Printed circuit boards (PCBs) designed for radar and military communication applications are complex and must adhere to strict IPC standards. They must undergo rigorous testing to ensure their reliability and stable performance under demanding conditions. These boards operate at radio frequencies, so maintaining good signal integrity is crucial. Perfecting high frequency board designs often requires multiple iterations, which are expensive and time-consuming. The best way to tackle this challenge is to identify and resolve potential manufacturing issues through design-for-manufacturing (DFM) analysis. The standard DFM checks include trace and drill spacing, pad size and solder mask clearances. But in RF boards, you must also consider the probability of issues arising from hybrid stack-up, antennas, ground-stitching, differential pairs and controlled impedance.
DFM Analysis Process
Figure 1 Copper slivers in a PCB design.
During the quote process, PCB designers determine the expected deliverables, testing requirements and comprehensive production documentation that will be sent to the contract manufacturer. Once the required data is received, DFM analysis is conducted at the fab house. After checking the production files for missing data, a tool number is assigned to the project. Next, the CAM team runs design rule checking (DRC) to identify any design errors. They ensure that all the design specifications align with their capabilities. For example, they check if the desired microvia aspect ratio is achievable. CAM engineers will also identify potential DFM issues that DRC may overlook, such as copper or solder sliver formation, as shown in Figure 1.

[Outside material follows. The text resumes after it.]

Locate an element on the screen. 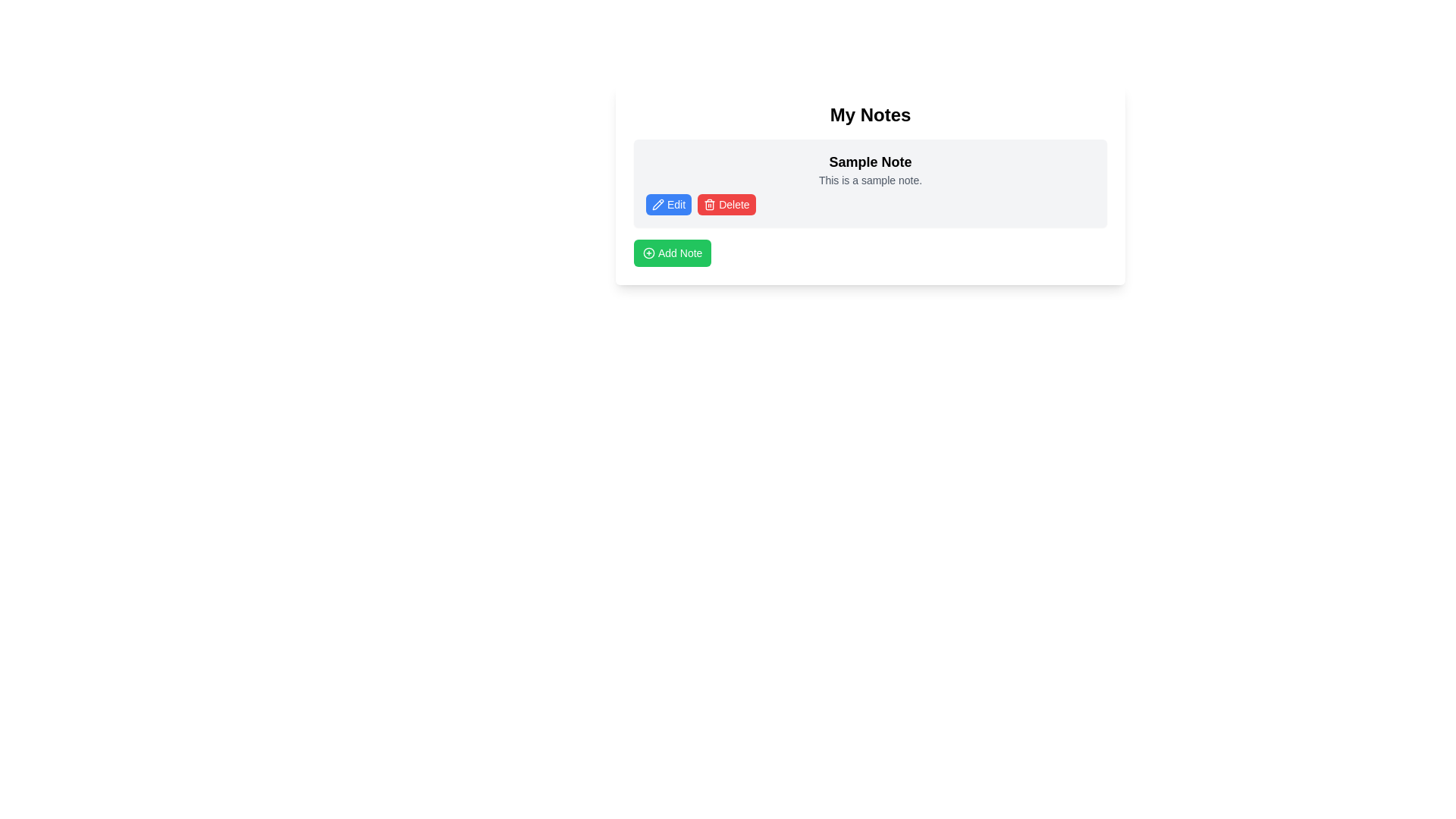 This screenshot has height=819, width=1456. the text label that displays supporting information for the note titled 'Sample Note' is located at coordinates (870, 180).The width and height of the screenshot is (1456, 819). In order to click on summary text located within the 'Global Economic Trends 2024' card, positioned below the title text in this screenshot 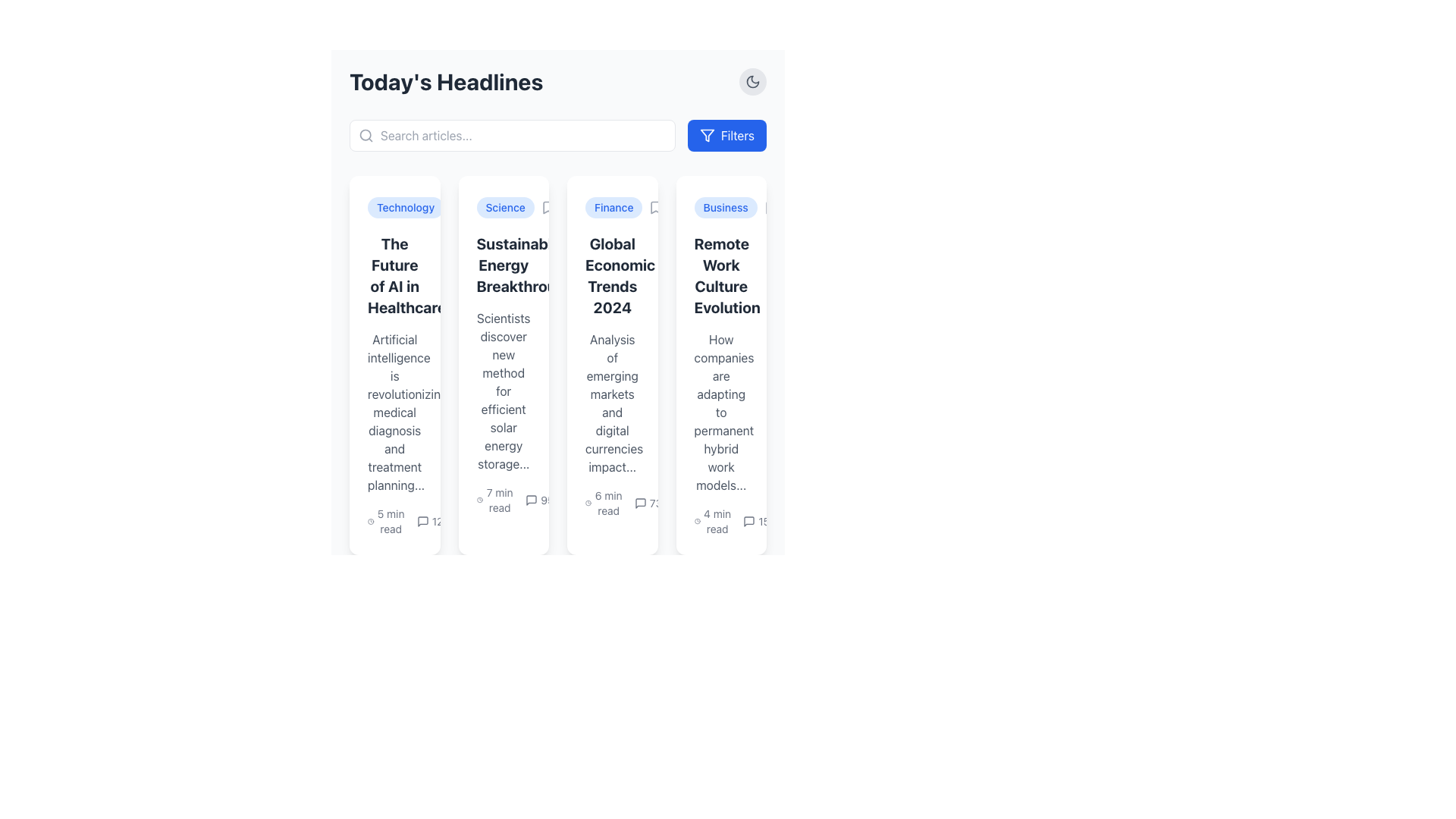, I will do `click(612, 403)`.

During DFM analysis, the manufacturer will conduct an in-depth board layout analysis, adding or removing features to increase the yield. For instance, a copper thieving pattern is added to an empty space on signal layers to avoid plating or etching issues. Snapshots of all the errors and required modifications are documented in a DFM report and sent to the customer/designer. After the designer’s approval, the fab house proceeds with the manufacturing process.
Essential DFM Factors of Radar and Military Communication PCBs
Design Files for Class 3 Boards
Conveying precise design specifications to your PCB manufacturer is crucial for military-grade PCBs. The fabrication drawing should include a board outline with dimensions, stack-up details, a drill chart and fab notes.
Clearly define the following in your fabrication notes:
- IPC Class 3 or MIL-PRF-31032 standard requirements
- Material details with UL ratings, Tg and RoHS compliance
- Manufacturing tolerances
- Presence of via-in-pad and buried or blind vias
- Via plating and filling details (e.g., Type VII filling as per IPC 4761)
- Controlled impedance with impedance value, trace width, layer number and type of trace (single-ended or differential pair)
- Solder mask color and surface finish
- Types of tests and their standards (e.g., IPC-TM-650).
After downloading the production documentation, ensure that no data is missing and that all the files are in the required format:
- Artwork data: IPC-2581, ODB ++ or Gerber 274X
- Embedded aperture information: IPC-2581, ODB ++ or Gerber 274X
- Netlist in IPC-356 format
- N/C drill and route data: Excellon or Plotter format
- Fabrication drawings: HPGL, AutoCAD, PDF or Postscript
- Pick and place file: CSV, text or ASCII.
Figure 2 Sample of corrected fab notes after DFM analysis.
Choose a file format compatible with your manufacturer’s system. The manufacturer will contact you if any modifications are needed in your design. Figure 2 shows an example of a CAM engineer suggesting changes to the customer’s fab notes after performing a DFM analysis.